A partir de outros exemplos como o da Zara e o da Amazon, Castells identifica a importância da estrutura de rede computadorizada para o sucesso dessas empresas e o novo modelo de negócio que emerge do capitalismo informatizado.

    Outro ponto de destaque da análise do autor catalão é a importância do processo de desenvolvimento de um mercado financeiro global operado por redes de computadores, com um novo conjunto de regras para o investimento de capital e a avaliação de ações e de títulos em geral. Essa transformação modifica a relação do capital financeiro com as empresas, principalmente as jovens empresas de base tecnológica, que devem buscar recursos nas bolsas (a mais notória desse tipo é a Nasdaq em sua relação com as empresas então nascentes do Vale do Silício) e assim alavancar seu crescimento.

    Esse modelo de negócio é o aspecto central na pesquisa de Bruno (2018), que desenvolve uma análise do trabalho dos empreendedores sócios das chamadas startups (empresas emergentes) de base tecnológica. São empresas altamente intensivas no uso das novas TICs e são receptoras de altos volumes de capital por parte de investidores do chamado capital de risco – diante de sua importante valorização dos mercados financeiros globais. Alguns exemplos citados de empresas que começaram como startups são Apple, Facebook e Google, todas com sede no Vale do Silício. 

na atual indústria tecnológica é possível dar início a um negócio a partir de uma ideia inovadora, que receberá aportes de investidores que, por sua vez, terão participação direta na empresa pensando em vendê-la com valorização no curto ou médio prazo. A possibilidade de transformar criatividade e poder mental em dinheiro é justamente o que é apresentado como diferencial da cultura empresarial do Vale do Silício e da indústria de Internet em geral. As ideias são vendidas aos capitalistas de risco, dando origem a negócios que geram mais dinheiro para os investidores e para os empresários, caso bem sucedidos. (BRUNO, 2018, p. 24 )

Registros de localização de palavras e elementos
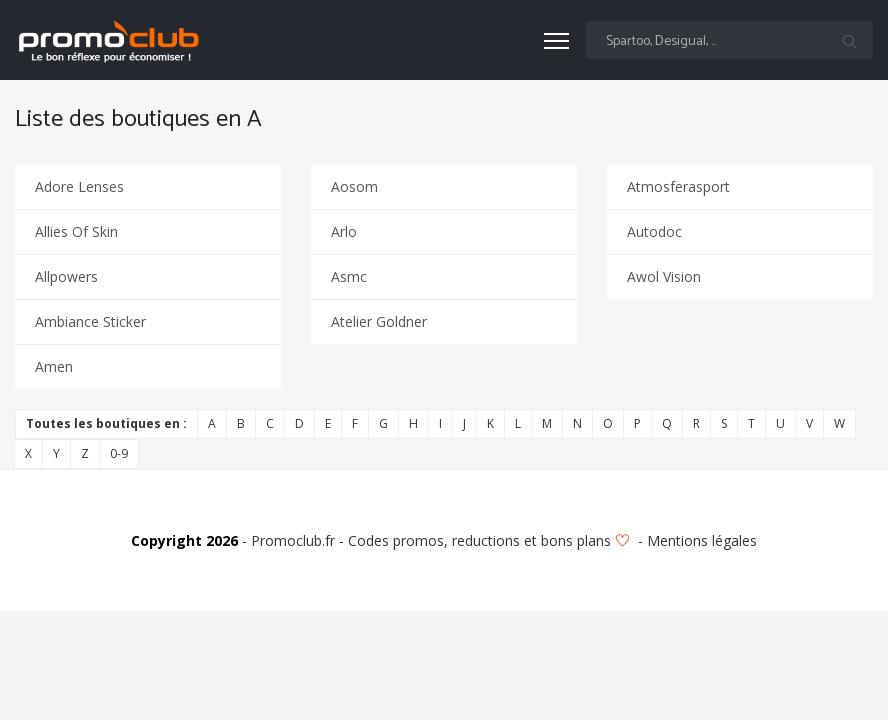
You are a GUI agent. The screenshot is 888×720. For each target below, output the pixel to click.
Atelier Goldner (379, 321)
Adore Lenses (79, 186)
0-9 (119, 453)
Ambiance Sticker (90, 321)
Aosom (354, 186)
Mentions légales (702, 540)
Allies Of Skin (76, 231)
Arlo (344, 231)
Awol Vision (664, 276)
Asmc (349, 276)
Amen (54, 366)
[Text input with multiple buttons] (729, 40)
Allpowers (66, 276)
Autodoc (654, 231)
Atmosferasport (678, 186)
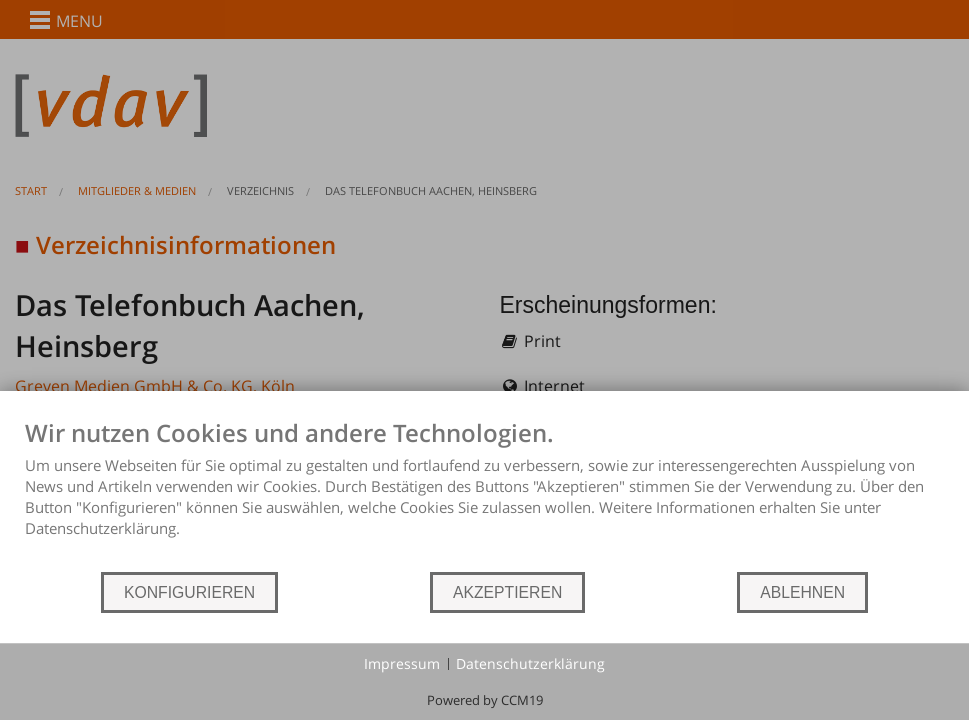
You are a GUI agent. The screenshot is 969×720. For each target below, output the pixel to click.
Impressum (402, 663)
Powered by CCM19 (485, 700)
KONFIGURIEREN (189, 592)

* _ENUNCIADO_:
De acordo com o trecho do texto, qual é a bolsa mais notória entre aquelas em que jovens empresas de base tecnológica buscam recursos? Responda em poucas palavras, por favor.

* _RESPOSTA_:
A Nasdaq.